12 mars, 2021 à 23:37 | Posté par

Une violence municipale

L’association « Un toit pour elles » n’aurait surement pas voulu autant de publicité sur le lieu où étaient hebergées des femmes victimes de violences mais les médias commencent à s’interesser à ce qui semble être un abus d’autorité de la part de la municipalité. Actu.fr revient sur cette affaire dont les réseaux sociaux montrent leur désapprobation sur l’action « coup de poing » de la municipalité.

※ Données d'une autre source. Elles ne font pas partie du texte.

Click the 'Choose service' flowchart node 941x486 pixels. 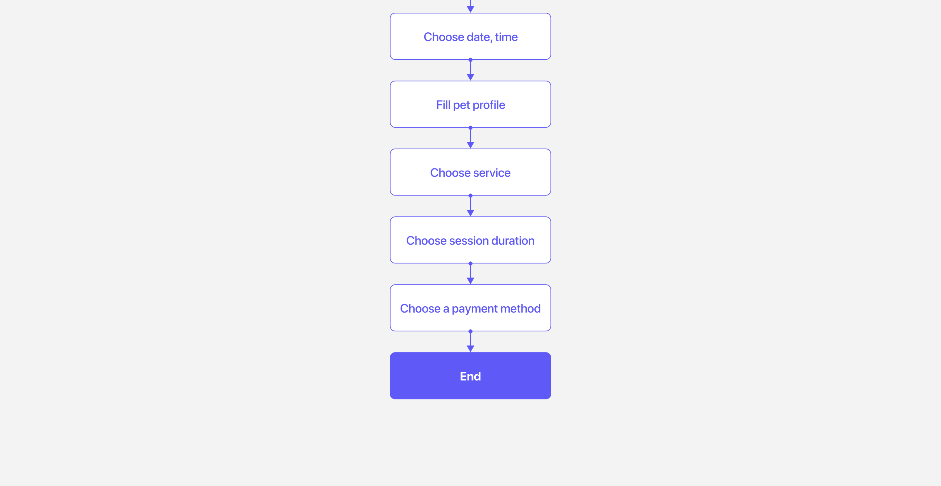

Ce pavillon, qui est loué, permet de loger cinq femmes en situation difficile. Pour habiter ici, elles doivent répondre à plusieurs obligations : avoir des preuves de démarches administratives, entretenir la maison et verser 10% du RSA (50€) pour celles qui le touche. Le président de l’association, Mohamed Jemal, explique que tout cela est très contrôlé. (…)

« Je n’ai absolument pas été prévenu, on m’a demandé aucun document. A la mairie, on m’a dit qu’une situation d’insalubrité avait été dénoncée par des bénéficiaires, après on m’a raconté que c’était un contrôle d’hygiène et de sécurité et enfin qu’il y avait une suspicion de squat« , explique Mohamed Jemal. L’homme s’interroge concernant ces trois mobiles qui sont totalement différents les uns des autres et il dénonce « des motifs fallacieux ».(…)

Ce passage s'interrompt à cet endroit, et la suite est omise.